## Job A
Answer these questions about the pen clips thread:
(i) Whom does Slip call the master at emblems on pens?
(ii) Which catalog does lady linda say has a very large selection of clips?
(iii) What best maximum charm size does Tortuga give?

## Reading passage
--------------------------------------------------

# Pen Clips



## FishBone (Oct 11, 2004)

OK, I need some help finding some pen clips with logos on them. Texas Long Horns, ect.


----------



## liftologist (Dec 8, 2007)

FishBone said:


> OK, I need some help finding some pen clips with logos on them. Texas Long Horns, ect.


 Not sure on a supplier for specilaty clips like that. Ever think about having them laser engraved?


----------



## Slip (Jul 25, 2006)

Bobby is your man on how to make them yourself. He is the master at emblems on pens.


----------



## bill (May 21, 2004)

engraved or waterslide paper

http://www.kallenshaanwoods.com/servlet/Page?template=3699
this is who I use for engravings...the best


----------



## Bobby (May 21, 2004)

Not sure about clips. But I do know how to put logos on the pen its self.


----------



## lady linda (Nov 25, 2008)

The HUT catalog has a very large selection of clips. LL


----------



## Tortuga (May 21, 2004)

I get the religious/flower/etc. charms from a i=net jewelry company.. Take the small charms, snip off the rings..then it's me, a small file and CA glue...LOL... If anybody is interested I'll post up the link to the jewelry co.. Pewter charms are not expensive at all... Probably could find some small college charms or pendants on the web with a little looking. I have seen some of the college logos in one of the pen catalogs, but they are just on the very tip top of the peg used to hold the clip onto the pen..


----------



## Tortuga (May 21, 2004)

Couple of examples.....

http://www.charmsbyfth.com/College/college.htm

http://www.footballfanatics.com/COL...essories/Texas_Longhorns_Team_Dangle_Earrings


----------



## FishBone (Oct 11, 2004)

Tortuga said:


> I get the religious/flower/etc. charms from a i=net jewelry company.. Take the small charms, snip off the rings..then it's me, a small file and CA glue...LOL... If anybody is interested I'll post up the link to the jewelry co.. Pewter charms are not expensive at all... Probably could find some small college charms or pendants on the web with a little looking. I have seen some of the college logos in one of the pen catalogs, but they are just on the very tip top of the peg used to hold the clip onto the pen..


Tortuga,
Could you please post the link to yhe jewelry site.


----------



## Tortuga (May 21, 2004)

FishBone said:


> Tortuga,
> Could you please post the link to yhe jewelry site.


Bone...here is the link..I ran thru it kinda fast and didnt see any school charms...but you might find some.. Best max size is about 10mm x 15 mm

http://www.jewelrysupply.com/charm/cast_pewter_charms.html


----------



## bill (May 21, 2004)

Tortuga said:


> Bone...here is the link..I ran thru it kinda fast and didnt see any school charms...but you might find some.. Best max size is about 10mm x 15 mm
> 
> http://www.jewelrysupply.com/charm/cast_pewter_charms.html


found one I like


----------

--------------------------------------------------

## Dataset excerpts

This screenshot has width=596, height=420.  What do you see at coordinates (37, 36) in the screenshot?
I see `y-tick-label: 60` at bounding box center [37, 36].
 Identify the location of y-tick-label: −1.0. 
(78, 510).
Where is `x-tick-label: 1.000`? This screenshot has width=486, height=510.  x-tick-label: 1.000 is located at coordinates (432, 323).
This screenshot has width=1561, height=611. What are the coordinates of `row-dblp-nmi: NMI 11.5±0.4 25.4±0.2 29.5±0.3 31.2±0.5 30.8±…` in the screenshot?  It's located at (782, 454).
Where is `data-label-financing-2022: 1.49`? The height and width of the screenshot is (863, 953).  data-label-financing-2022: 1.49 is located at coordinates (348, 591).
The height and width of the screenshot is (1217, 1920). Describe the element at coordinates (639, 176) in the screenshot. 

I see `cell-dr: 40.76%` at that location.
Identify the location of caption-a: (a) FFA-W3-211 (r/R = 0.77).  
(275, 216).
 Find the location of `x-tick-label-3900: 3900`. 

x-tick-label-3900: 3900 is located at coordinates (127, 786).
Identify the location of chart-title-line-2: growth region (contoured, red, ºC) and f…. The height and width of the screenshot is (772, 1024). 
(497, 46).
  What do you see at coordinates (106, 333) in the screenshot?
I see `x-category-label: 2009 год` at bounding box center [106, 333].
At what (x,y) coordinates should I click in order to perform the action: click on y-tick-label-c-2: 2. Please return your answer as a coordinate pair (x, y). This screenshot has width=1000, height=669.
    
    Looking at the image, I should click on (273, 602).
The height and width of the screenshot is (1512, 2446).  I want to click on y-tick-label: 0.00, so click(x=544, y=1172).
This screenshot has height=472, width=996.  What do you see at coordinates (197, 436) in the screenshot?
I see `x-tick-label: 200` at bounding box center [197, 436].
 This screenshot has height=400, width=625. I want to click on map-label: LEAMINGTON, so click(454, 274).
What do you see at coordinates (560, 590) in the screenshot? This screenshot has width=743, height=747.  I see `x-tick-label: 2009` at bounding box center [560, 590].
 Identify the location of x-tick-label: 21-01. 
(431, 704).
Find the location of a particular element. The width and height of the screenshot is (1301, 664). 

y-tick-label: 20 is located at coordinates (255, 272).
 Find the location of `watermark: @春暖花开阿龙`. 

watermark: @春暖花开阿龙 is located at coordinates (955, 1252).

--------------------------------------------------

## Job B
In the entries starting at the line that contains "Identify the location of caption-a: (a)" and ending at the line that contains "center [106, 333].", switch "Identify" to "Determine" and give back only those lines, with everything else unchanged.

## Exercise response A
(i) Bobby
(ii) The HUT catalog
(iii) About 10mm x 15 mm

## Exercise response B
Determine the location of caption-a: (a) FFA-W3-211 (r/R = 0.77).  
(275, 216).
 Find the location of `x-tick-label-3900: 3900`. 

x-tick-label-3900: 3900 is located at coordinates (127, 786).
Determine the location of chart-title-line-2: growth region (contoured, red, ºC) and f…. The height and width of the screenshot is (772, 1024). 
(497, 46).
  What do you see at coordinates (106, 333) in the screenshot?
I see `x-category-label: 2009 год` at bounding box center [106, 333].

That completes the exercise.